**Task requirements**
Retype the lines from the one containing "Click the paperclip attachment icon" through the one containing "pyautogui.click(x=375, y=149)", both of those lines included.

**Material for the task**
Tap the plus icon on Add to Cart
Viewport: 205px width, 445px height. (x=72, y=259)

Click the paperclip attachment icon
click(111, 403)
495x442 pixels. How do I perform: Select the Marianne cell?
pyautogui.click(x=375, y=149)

--

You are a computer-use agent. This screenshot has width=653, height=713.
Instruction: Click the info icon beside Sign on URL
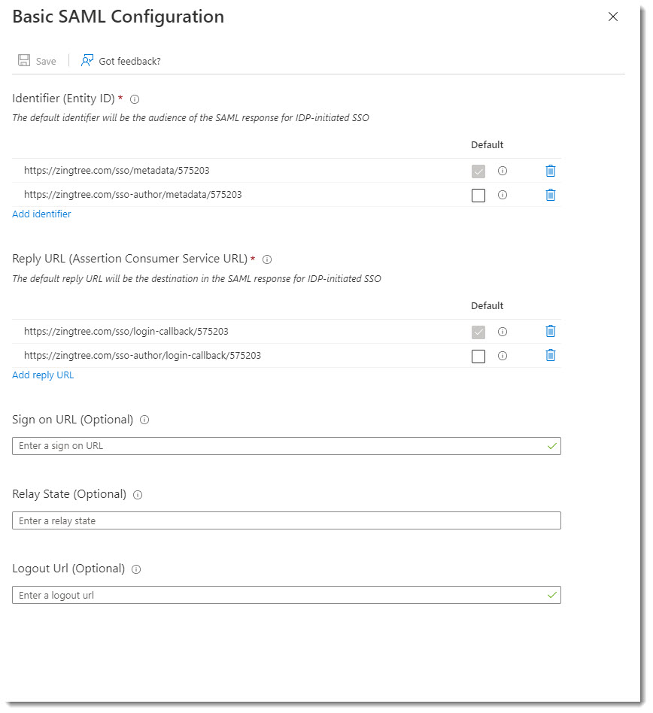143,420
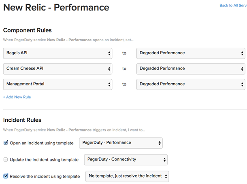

**Complete response**
Click the paperclip attachment icon
click(111, 403)
495x442 pixels. How do I perform: Select the Marianne cell?
pyautogui.click(x=375, y=149)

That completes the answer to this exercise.